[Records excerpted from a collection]
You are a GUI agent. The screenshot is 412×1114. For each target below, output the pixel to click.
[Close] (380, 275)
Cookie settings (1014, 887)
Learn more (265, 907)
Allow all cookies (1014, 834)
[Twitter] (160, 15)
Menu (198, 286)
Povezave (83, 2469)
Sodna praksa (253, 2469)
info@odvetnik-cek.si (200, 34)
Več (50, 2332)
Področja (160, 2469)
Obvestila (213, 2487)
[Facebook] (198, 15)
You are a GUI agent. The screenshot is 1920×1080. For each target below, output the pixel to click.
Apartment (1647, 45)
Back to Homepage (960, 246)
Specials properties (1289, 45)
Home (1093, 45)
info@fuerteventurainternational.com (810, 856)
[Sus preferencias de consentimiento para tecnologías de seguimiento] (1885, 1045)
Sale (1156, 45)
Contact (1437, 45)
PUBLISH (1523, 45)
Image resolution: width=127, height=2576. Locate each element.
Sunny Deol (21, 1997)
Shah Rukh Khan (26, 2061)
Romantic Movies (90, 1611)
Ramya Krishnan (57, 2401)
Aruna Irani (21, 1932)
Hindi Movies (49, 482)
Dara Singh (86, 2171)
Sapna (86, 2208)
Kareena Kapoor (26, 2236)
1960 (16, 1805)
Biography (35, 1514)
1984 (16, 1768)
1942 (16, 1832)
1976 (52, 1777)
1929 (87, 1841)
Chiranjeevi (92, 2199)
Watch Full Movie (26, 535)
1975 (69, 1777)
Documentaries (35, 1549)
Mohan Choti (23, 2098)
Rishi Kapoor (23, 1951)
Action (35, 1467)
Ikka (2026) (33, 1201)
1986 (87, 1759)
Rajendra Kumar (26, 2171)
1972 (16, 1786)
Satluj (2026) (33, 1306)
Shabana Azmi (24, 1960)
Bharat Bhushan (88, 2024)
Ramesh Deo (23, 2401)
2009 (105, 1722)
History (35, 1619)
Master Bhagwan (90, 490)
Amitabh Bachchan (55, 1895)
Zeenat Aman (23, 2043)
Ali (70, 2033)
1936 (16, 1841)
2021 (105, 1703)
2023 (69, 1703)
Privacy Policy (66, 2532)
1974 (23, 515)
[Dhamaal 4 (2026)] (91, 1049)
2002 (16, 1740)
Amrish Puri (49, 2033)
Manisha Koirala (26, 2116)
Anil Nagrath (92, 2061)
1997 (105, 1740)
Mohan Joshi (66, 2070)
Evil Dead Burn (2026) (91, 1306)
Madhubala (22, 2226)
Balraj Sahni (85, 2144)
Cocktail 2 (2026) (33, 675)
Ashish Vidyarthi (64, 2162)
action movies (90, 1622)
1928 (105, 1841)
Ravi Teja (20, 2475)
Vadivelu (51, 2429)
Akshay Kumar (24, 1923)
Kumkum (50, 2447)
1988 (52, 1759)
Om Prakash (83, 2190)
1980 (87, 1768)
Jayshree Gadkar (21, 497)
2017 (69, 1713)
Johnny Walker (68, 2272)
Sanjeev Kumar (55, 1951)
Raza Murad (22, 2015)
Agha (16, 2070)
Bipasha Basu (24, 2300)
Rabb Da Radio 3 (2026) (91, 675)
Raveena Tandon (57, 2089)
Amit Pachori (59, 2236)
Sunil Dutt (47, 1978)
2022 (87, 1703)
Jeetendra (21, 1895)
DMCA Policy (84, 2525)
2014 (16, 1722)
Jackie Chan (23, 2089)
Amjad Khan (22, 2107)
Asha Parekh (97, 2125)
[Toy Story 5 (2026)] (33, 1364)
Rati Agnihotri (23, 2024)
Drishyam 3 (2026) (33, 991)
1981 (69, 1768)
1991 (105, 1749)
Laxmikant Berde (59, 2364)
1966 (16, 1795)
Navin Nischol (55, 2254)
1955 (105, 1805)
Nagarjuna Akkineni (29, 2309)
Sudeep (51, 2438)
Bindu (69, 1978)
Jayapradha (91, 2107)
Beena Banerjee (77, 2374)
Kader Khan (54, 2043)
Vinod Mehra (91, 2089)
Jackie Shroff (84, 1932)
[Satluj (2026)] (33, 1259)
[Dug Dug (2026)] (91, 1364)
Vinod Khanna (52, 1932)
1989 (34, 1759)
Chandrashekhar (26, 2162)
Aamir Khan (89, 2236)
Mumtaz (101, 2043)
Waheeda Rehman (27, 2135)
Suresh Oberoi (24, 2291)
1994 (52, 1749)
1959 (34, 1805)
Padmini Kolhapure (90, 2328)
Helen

## What you need to do:
The records above are to be duplicated word for word.

## Finished exercise:
You are a GUI agent. The screenshot is 412×1114. For each target below, output the pixel to click.
[Close] (380, 275)
Cookie settings (1014, 887)
Learn more (265, 907)
Allow all cookies (1014, 834)
[Twitter] (160, 15)
Menu (198, 286)
Povezave (83, 2469)
Sodna praksa (253, 2469)
info@odvetnik-cek.si (200, 34)
Več (50, 2332)
Področja (160, 2469)
Obvestila (213, 2487)
[Facebook] (198, 15)
You are a GUI agent. The screenshot is 1920×1080. For each target below, output the pixel to click.
Apartment (1647, 45)
Back to Homepage (960, 246)
Specials properties (1289, 45)
Home (1093, 45)
info@fuerteventurainternational.com (810, 856)
[Sus preferencias de consentimiento para tecnologías de seguimiento] (1885, 1045)
Sale (1156, 45)
Contact (1437, 45)
PUBLISH (1523, 45)
Image resolution: width=127, height=2576. Locate each element.
Sunny Deol (21, 1997)
Shah Rukh Khan (26, 2061)
Romantic Movies (90, 1611)
Ramya Krishnan (57, 2401)
Aruna Irani (21, 1932)
Hindi Movies (49, 482)
Dara Singh (86, 2171)
Sapna (86, 2208)
Kareena Kapoor (26, 2236)
1960 (16, 1805)
Biography (35, 1514)
1984 (16, 1768)
1942 (16, 1832)
1976 (52, 1777)
1929 (87, 1841)
Chiranjeevi (92, 2199)
Watch Full Movie (26, 535)
1975 (69, 1777)
Documentaries (35, 1549)
Mohan Choti (23, 2098)
Rishi Kapoor (23, 1951)
Action (35, 1467)
Ikka (2026) (33, 1201)
1986 (87, 1759)
Rajendra Kumar (26, 2171)
1972 (16, 1786)
Satluj (2026) (33, 1306)
Shabana Azmi (24, 1960)
Bharat Bhushan (88, 2024)
Ramesh Deo (23, 2401)
2009 (105, 1722)
History (35, 1619)
Master Bhagwan (90, 490)
Amitabh Bachchan (55, 1895)
Zeenat Aman (23, 2043)
Ali (70, 2033)
1936 (16, 1841)
2021 (105, 1703)
2023 (69, 1703)
Privacy Policy (66, 2532)
1974 (23, 515)
[Dhamaal 4 (2026)] (91, 1049)
2002 (16, 1740)
Amrish Puri (49, 2033)
Manisha Koirala (26, 2116)
Anil Nagrath (92, 2061)
1997 (105, 1740)
Mohan Joshi (66, 2070)
Evil Dead Burn (2026) (91, 1306)
Madhubala (22, 2226)
Balraj Sahni (85, 2144)
Cocktail 2 (2026) (33, 675)
Ashish Vidyarthi (64, 2162)
action movies (90, 1622)
1928 (105, 1841)
Ravi Teja (20, 2475)
Vadivelu (51, 2429)
Akshay Kumar (24, 1923)
Kumkum (50, 2447)
1988 (52, 1759)
Om Prakash (83, 2190)
1980 (87, 1768)
Jayshree Gadkar (21, 497)
2017 (69, 1713)
Johnny Walker (68, 2272)
Sanjeev Kumar (55, 1951)
Raza Murad (22, 2015)
Agha (16, 2070)
Bipasha Basu (24, 2300)
Rabb Da Radio 3 (2026) (91, 675)
Raveena Tandon (57, 2089)
Amit Pachori (59, 2236)
Sunil Dutt (47, 1978)
2022 (87, 1703)
Jeetendra (21, 1895)
DMCA Policy (84, 2525)
2014 (16, 1722)
Jackie Chan (23, 2089)
Amjad Khan (22, 2107)
Asha Parekh (97, 2125)
[Toy Story 5 (2026)] (33, 1364)
Rati Agnihotri (23, 2024)
Drishyam 3 (2026) (33, 991)
1981 (69, 1768)
1991 (105, 1749)
Laxmikant Berde (59, 2364)
1966 (16, 1795)
Navin Nischol (55, 2254)
1955 (105, 1805)
Nagarjuna Akkineni (29, 2309)
Sudeep (51, 2438)
Bindu (69, 1978)
Jayapradha (91, 2107)
Beena Banerjee (77, 2374)
Kader Khan (54, 2043)
Vinod Mehra (91, 2089)
Jackie Shroff (84, 1932)
[Satluj (2026)] (33, 1259)
[Dug Dug (2026)] (91, 1364)
Vinod Khanna (52, 1932)
1989 (34, 1759)
Chandrashekhar (26, 2162)
Aamir Khan (89, 2236)
Mumtaz (101, 2043)
Waheeda Rehman (27, 2135)
Suresh Oberoi (24, 2291)
1994 (52, 1749)
1959 (34, 1805)
Padmini Kolhapure (90, 2328)
Helen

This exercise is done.